I will shortly (within a month or so) be starting an IRC game on the psionics server.

I am looking for four to six mature adults (18+) for players.

What do I mean by "mature"?  I am referring to people who can deal with adult subjects such as love, sex, and death without getting peurile.

Why 18+?  Because we won't be running down the curtain or fading to black.  Rather than the usual PG-13 rating, we'll be going down the road to "R" when the story leads us that way... or even further, if circumstances warrant.

The only exception is if someone is disturbed by the scene... we'll stop if any member of the play group (including myself) gets squicked out.  If you're easily squicked, of course, it's probably best not to start in the first place.

The setting will be a renaissance-era city inspired by the manga known as "Ragnarock City".  If you don't like anime, though, don't worry, I'm not shooting for that style specifically.
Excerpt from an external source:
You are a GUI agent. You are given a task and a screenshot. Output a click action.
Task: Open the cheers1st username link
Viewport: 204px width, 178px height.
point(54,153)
I will be using a few optional rules to create some of the atmosphere I'm looking for; I'll post links and such to this thread for specifics, but here's a short list: Swashbuckling rules from Dragon #301, "Elements of Magic", and vitality/wound points.

If you don't actually HAVE the rules I'm going to use, don't worry about it, I'll provide you with the bits you need, though people playing spellcasters will need EoM.

Email me if you're interested.  The channel will be passworded, so if you don't email me you won't be able to get in.


----------



## LadyIslay (Feb 24, 2004)

If it doesn't conflict with my rehearsal schedule, I'm interested; though I haven't a clue what the setting is like.

As for the 'rating', I'm fine as long as there is no pvp non-consentual debauchery.


----------



## Vaxalon (Feb 24, 2004)

Don't worry; if anything is guaranteed to squick me, it's non-consensual sex.


----------



## Tokiwong (Feb 24, 2004)

Sounds cool, I am curious as well


----------



## Vaxalon (Feb 24, 2004)

Remember, you have to email me to be in.


----------



## Vaxalon (Mar 2, 2004)

*There's still time*

First session is this friday, the 5th.  Email me if you're interested in joining, there's still time.


----------



## takyris (Mar 2, 2004)

Do you have a time in mind?  I like the idea, but I'd be worried about having a schedule that makes me incompatible with most of the group.  S'why I'm mainly looking at PbP or PbEM stuff at the moment.


----------



## Vaxalon (Mar 2, 2004)

The time we decided on is 8pm to 12pm eastern time.

Edit: Yes, yes, of course, I mean 8pm to midnight.  Stupid time.


----------



## takyris (Mar 2, 2004)

Assuming you mean 8pm - 12AM -- unless your sessions go 16 hours.  Afraid I can't make that.  Best of luck to you all!


----------



## Vaxalon (Mar 4, 2004)

That is correct.


----------



## Vaxalon (Apr 26, 2004)

*Players needed*

We're in need of two or three players for this game.

Send me an email stating that you are over eighteen and I will invite you to the Yahoo! group that has the game files.

We will be reconstituting the party when we can get more players.


----------